C’est par là que j’ai commencé, pour fouiller mes tiroirs.

Tirer les fils de l’intime

« Si rester c’est l’enfer, si partir c’est dans l’air
Est-ce que j’dois secouer 40 années d’ma vie d’sédentaire?
Et pourquoi j’quitterai la vue que j’ai depuis ma terrasse?
Elle est très bien ma vue, il est très bien mon quartier
Et pourquoi j’quitterai mes potes et mon voisin d’en face?
C’est ici qu’j’suis moi-même et serein et entier
 ».

 « Tailler la route », Ephémère, Grand Corps Malade

Pour moi, à l’image de ce couplet, le logement doit d’abord être vu comme un attachement, un espace d’expression, « d’être soi ». En Allemand, il existe le mot « Heimat ». Je n’ai pas trouvé plus juste pour décrire le « chez soi ». C’est un « chez-soi », mais pas forcément là où l’on vit.
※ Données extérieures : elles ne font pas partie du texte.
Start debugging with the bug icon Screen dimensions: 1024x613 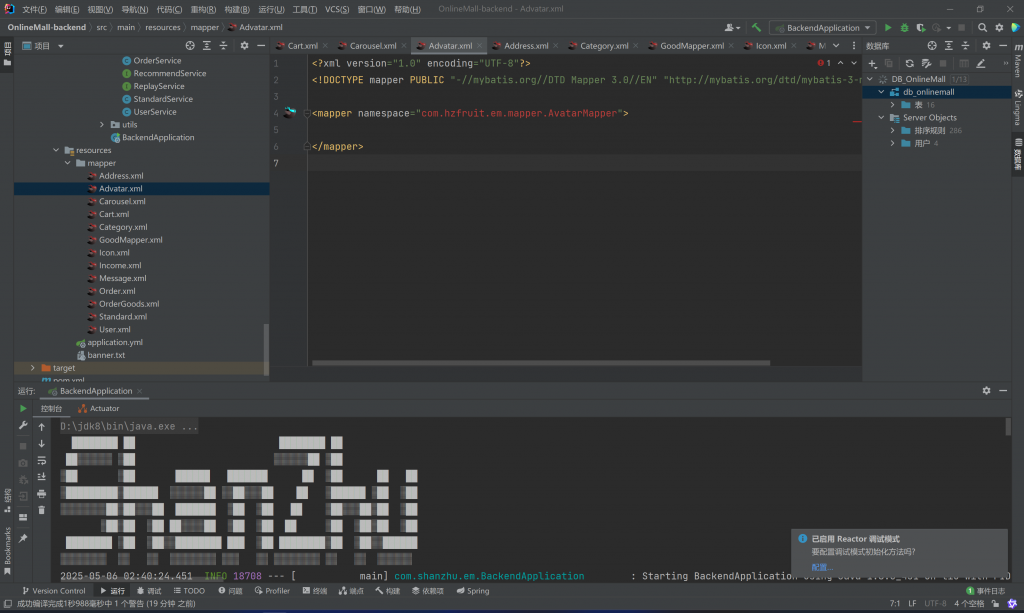click(904, 28)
C’est l’espace auquel on se sent appartenir, qui fait qu’on est nous, là où on se sent complet. Le village où l’on a grandi, son pays d’origine, ou même la famille. Heimat, c’est autant de visions que de logements. Et c’est dans ce chez-soi qu’on trouve un point d’attache et un espace de liberté.

Un sentiment d’étouffement parfois, lorsqu’il est subi. Loin des références littéraires que je citais plus haut, mais tout aussi marquant, je me souviens de Joker, que j’ai vu il y a quelques années. Ce film, derrière le vernis DC Comics, dépeint la ville dans ce qu’elle a de plus sombre à offrir. Le chez-soi qui devient un espace de mal-être et de trauma quand il n’est pas choisi, quand on doit le supporter, quand il nous noie dans sa foule dense et abandonnée, ses injustices.

Dessiner son espace

Ce qui transforme le logement en foyer, ce ne sont pas les murs. Derrière le béton, le double vitrage et les portes blindées, il y a des familles, des visages et des histoires. Comme celles de Nora, Amber, Emilie et Camille dans Les Olympiades de Jacques Audiard, ce film nommé d’après le quartier dans lequel il est tourné, et qui pourtant n’est qu’évoqué. Le sujet du film, ce sont ces vies quotidiennes, qui font le quartier et l’habitat. Être chez soi, c’est s’approprier le lieu. En traversant ses rues sans avoir besoin de carte, en y fabriquant des souvenirs, en y ancrant ses habitudes. Loger, c’est donner un endroit à habiter.

On habite une maison, un espace, un texte. On s’y déplace, on y existe.

« J’écris : j’habite ma feuille de papier, je m’investis, je la parcours.

Je suscite des blancs, des espaces (sauts dans le sens : discontinuités, passages, transitions).

J’écris dans la marge…

Je vais

 à la ligne. Je renvoie à une note de bas de page*

Je change de feuille.

*J’aime beaucoup les renvois en bas de page même si je n’ai rien de particulier à y préciser. » (Perec, Espèces d’espaces)

Perec, Espèces d’espaces

Notes : * Perec, Georges : Espèces d’espaces, « Déménager », éditions du Seuil, 2022.